» **Supplied material**
>> Start
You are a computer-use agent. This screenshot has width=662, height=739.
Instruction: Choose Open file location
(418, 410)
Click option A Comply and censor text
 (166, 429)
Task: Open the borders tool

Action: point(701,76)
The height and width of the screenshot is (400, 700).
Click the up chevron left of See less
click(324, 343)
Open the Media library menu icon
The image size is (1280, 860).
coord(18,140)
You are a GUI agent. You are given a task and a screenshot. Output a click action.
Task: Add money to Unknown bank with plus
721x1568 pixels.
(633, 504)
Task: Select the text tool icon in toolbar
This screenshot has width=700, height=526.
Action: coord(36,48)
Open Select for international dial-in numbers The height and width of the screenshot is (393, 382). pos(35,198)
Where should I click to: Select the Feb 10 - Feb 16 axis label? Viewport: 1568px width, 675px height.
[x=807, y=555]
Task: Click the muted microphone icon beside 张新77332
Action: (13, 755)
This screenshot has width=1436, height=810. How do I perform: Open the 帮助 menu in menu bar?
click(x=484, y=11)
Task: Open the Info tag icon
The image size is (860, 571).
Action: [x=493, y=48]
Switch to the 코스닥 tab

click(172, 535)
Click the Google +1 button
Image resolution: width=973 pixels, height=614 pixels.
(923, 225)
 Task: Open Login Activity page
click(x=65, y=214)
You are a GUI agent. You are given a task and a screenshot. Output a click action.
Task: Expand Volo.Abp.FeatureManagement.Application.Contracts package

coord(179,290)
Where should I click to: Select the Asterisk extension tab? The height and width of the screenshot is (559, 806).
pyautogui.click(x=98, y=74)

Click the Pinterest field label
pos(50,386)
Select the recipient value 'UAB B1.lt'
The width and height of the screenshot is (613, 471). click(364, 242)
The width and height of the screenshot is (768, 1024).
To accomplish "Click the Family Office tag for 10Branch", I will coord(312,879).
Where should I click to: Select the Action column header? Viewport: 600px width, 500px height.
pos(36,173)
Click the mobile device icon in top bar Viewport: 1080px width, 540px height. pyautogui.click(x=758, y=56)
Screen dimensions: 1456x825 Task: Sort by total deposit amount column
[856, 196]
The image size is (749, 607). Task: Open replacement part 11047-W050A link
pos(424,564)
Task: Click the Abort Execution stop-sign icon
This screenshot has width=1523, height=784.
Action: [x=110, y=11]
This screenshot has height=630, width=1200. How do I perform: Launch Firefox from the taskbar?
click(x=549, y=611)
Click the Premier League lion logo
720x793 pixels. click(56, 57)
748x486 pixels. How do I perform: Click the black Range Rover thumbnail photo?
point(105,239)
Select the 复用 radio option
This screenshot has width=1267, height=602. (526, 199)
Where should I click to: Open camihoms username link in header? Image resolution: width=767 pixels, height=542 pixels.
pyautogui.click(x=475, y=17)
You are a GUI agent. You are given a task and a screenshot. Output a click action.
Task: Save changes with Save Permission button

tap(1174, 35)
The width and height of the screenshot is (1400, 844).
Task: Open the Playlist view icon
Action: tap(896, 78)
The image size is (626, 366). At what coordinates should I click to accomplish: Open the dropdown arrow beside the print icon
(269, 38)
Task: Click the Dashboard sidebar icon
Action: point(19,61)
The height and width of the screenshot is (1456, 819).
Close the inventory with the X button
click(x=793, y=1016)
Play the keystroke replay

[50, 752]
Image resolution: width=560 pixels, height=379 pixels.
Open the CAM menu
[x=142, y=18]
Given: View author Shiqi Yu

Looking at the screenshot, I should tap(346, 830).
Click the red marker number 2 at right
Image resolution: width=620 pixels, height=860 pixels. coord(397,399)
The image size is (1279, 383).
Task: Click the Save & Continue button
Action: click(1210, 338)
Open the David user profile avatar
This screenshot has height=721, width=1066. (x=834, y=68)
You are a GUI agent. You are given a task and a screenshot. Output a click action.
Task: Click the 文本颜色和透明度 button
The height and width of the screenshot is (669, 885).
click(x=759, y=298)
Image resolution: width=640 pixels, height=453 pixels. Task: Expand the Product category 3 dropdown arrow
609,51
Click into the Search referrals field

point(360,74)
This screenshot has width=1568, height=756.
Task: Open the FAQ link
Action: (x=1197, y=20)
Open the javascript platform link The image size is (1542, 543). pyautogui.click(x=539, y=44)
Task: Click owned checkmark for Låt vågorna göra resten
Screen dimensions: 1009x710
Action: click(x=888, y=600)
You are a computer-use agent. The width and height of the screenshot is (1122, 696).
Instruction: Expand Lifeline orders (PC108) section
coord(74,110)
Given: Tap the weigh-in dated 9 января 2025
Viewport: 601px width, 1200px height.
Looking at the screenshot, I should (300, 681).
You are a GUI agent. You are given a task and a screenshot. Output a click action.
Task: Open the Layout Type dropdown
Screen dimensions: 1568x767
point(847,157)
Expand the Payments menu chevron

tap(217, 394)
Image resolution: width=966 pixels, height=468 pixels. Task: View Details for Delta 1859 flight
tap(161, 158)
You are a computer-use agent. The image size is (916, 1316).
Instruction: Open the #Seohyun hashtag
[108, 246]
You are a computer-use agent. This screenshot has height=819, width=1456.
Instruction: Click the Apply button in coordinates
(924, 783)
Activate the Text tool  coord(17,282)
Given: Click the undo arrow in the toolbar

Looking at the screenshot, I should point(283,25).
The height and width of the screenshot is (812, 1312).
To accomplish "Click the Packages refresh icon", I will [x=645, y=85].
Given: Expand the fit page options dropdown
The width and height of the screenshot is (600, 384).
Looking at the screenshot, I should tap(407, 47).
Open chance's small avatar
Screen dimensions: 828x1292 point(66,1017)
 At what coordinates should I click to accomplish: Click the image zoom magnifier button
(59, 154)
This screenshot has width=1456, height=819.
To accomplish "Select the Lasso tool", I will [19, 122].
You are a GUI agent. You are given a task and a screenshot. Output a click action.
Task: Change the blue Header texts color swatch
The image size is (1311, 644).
>> End
» **Exercise**
Render every line of the items above as a JSON list of strings, one string per line, omitting blank lines.

» **Output for this exercise**
[
  "You are a computer-use agent. This screenshot has width=662, height=739.",
  "Instruction: Choose Open file location",
  "(418, 410)",
  "Click option A Comply and censor text",
  " (166, 429)",
  "Task: Open the borders tool",
  "Action: point(701,76)",
  "The height and width of the screenshot is (400, 700).",
  "Click the up chevron left of See less",
  "click(324, 343)",
  "Open the Media library menu icon",
  "The image size is (1280, 860).",
  "coord(18,140)",
  "You are a GUI agent. You are given a task and a screenshot. Output a click action.",
  "Task: Add money to Unknown bank with plus",
  "721x1568 pixels.",
  "(633, 504)",
  "Task: Select the text tool icon in toolbar",
  "This screenshot has width=700, height=526.",
  "Action: coord(36,48)",
  "Open Select for international dial-in numbers The height and width of the screenshot is (393, 382). pos(35,198)",
  "Where should I click to: Select the Feb 10 - Feb 16 axis label? Viewport: 1568px width, 675px height.",
  "[x=807, y=555]",
  "Task: Click the muted microphone icon beside 张新77332",
  "Action: (13, 755)",
  "This screenshot has width=1436, height=810. How do I perform: Open the 帮助 menu in menu bar?",
  "click(x=484, y=11)",
  "Task: Open the Info tag icon",
  "The image size is (860, 571).",
  "Action: [x=493, y=48]",
  "Switch to the 코스닥 tab",
  "click(172, 535)",
  "Click the Google +1 button",
  "Image resolution: width=973 pixels, height=614 pixels.",
  "(923, 225)",
  " Task: Open Login Activity page",
  "click(x=65, y=214)",
  "You are a GUI agent. You are given a task and a screenshot. Output a click action.",
  "Task: Expand Volo.Abp.FeatureManagement.Application.Contracts package",
  "coord(179,290)",
  "Where should I click to: Select the Asterisk extension tab? The height and width of the screenshot is (559, 806).",
  "pyautogui.click(x=98, y=74)",
  "Click the Pinterest field label",
  "pos(50,386)",
  "Select the recipient value 'UAB B1.lt'",
  "The width and height of the screenshot is (613, 471). click(364, 242)",
  "The width and height of the screenshot is (768, 1024).",
  "To accomplish \"Click the Family Office tag for 10Branch\", I will coord(312,879).",
  "Where should I click to: Select the Action column header? Viewport: 600px width, 500px height.",
  "pos(36,173)",
  "Click the mobile device icon in top bar Viewport: 1080px width, 540px height. pyautogui.click(x=758, y=56)",
  "Screen dimensions: 1456x825 Task: Sort by total deposit amount column",
  "[856, 196]",
  "The image size is (749, 607). Task: Open replacement part 11047-W050A link",
  "pos(424,564)",
  "Task: Click the Abort Execution stop-sign icon",
  "This screenshot has width=1523, height=784.",
  "Action: [x=110, y=11]",
  "This screenshot has height=630, width=1200. How do I perform: Launch Firefox from the taskbar?",
  "click(x=549, y=611)",
  "Click the Premier League lion logo",
  "720x793 pixels. click(56, 57)",
  "748x486 pixels. How do I perform: Click the black Range Rover thumbnail photo?",
  "point(105,239)",
  "Select the 复用 radio option",
  "This screenshot has width=1267, height=602. (526, 199)",
  "Where should I click to: Open camihoms username link in header? Image resolution: width=767 pixels, height=542 pixels.",
  "pyautogui.click(x=475, y=17)",
  "You are a GUI agent. You are given a task and a screenshot. Output a click action.",
  "Task: Save changes with Save Permission button",
  "tap(1174, 35)",
  "The width and height of the screenshot is (1400, 844).",
  "Task: Open the Playlist view icon",
  "Action: tap(896, 78)",
  "The image size is (626, 366). At what coordinates should I click to accomplish: Open the dropdown arrow beside the print icon",
  "(269, 38)",
  "Task: Click the Dashboard sidebar icon",
  "Action: point(19,61)",
  "The height and width of the screenshot is (1456, 819).",
  "Close the inventory with the X button",
  "click(x=793, y=1016)",
  "Play the keystroke replay",
  "[50, 752]",
  "Image resolution: width=560 pixels, height=379 pixels.",
  "Open the CAM menu",
  "[x=142, y=18]",
  "Given: View author Shiqi Yu",
  "Looking at the screenshot, I should tap(346, 830).",
  "Click the red marker number 2 at right",
  "Image resolution: width=620 pixels, height=860 pixels. coord(397,399)",
  "The image size is (1279, 383).",
  "Task: Click the Save & Continue button",
  "Action: click(1210, 338)",
  "Open the David user profile avatar",
  "This screenshot has height=721, width=1066. (x=834, y=68)",
  "You are a GUI agent. You are given a task and a screenshot. Output a click action.",
  "Task: Click the 文本颜色和透明度 button",
  "The height and width of the screenshot is (669, 885).",
  "click(x=759, y=298)",
  "Image resolution: width=640 pixels, height=453 pixels. Task: Expand the Product category 3 dropdown arrow",
  "609,51",
  "Click into the Search referrals field",
  "point(360,74)",
  "This screenshot has width=1568, height=756.",
  "Task: Open the FAQ link",
  "Action: (x=1197, y=20)",
  "Open the javascript platform link The image size is (1542, 543). pyautogui.click(x=539, y=44)",
  "Task: Click owned checkmark for Låt vågorna göra resten",
  "Screen dimensions: 1009x710",
  "Action: click(x=888, y=600)",
  "You are a computer-use agent. The width and height of the screenshot is (1122, 696).",
  "Instruction: Expand Lifeline orders (PC108) section",
  "coord(74,110)",
  "Given: Tap the weigh-in dated 9 января 2025",
  "Viewport: 601px width, 1200px height.",
  "Looking at the screenshot, I should (300, 681).",
  "You are a GUI agent. You are given a task and a screenshot. Output a click action.",
  "Task: Open the Layout Type dropdown",
  "Screen dimensions: 1568x767",
  "point(847,157)",
  "Expand the Payments menu chevron",
  "tap(217, 394)",
  "Image resolution: width=966 pixels, height=468 pixels. Task: View Details for Delta 1859 flight",
  "tap(161, 158)",
  "You are a computer-use agent. The image size is (916, 1316).",
  "Instruction: Open the #Seohyun hashtag",
  "[108, 246]",
  "You are a computer-use agent. This screenshot has height=819, width=1456.",
  "Instruction: Click the Apply button in coordinates",
  "(924, 783)",
  "Activate the Text tool  coord(17,282)",
  "Given: Click the undo arrow in the toolbar",
  "Looking at the screenshot, I should point(283,25).",
  "The height and width of the screenshot is (812, 1312).",
  "To accomplish \"Click the Packages refresh icon\", I will [x=645, y=85].",
  "Given: Expand the fit page options dropdown",
  "The width and height of the screenshot is (600, 384).",
  "Looking at the screenshot, I should tap(407, 47).",
  "Open chance's small avatar",
  "Screen dimensions: 828x1292 point(66,1017)",
  " At what coordinates should I click to accomplish: Click the image zoom magnifier button",
  "(59, 154)",
  "This screenshot has width=1456, height=819.",
  "To accomplish \"Select the Lasso tool\", I will [19, 122].",
  "You are a GUI agent. You are given a task and a screenshot. Output a click action.",
  "Task: Change the blue Header texts color swatch",
  "The image size is (1311, 644)."
]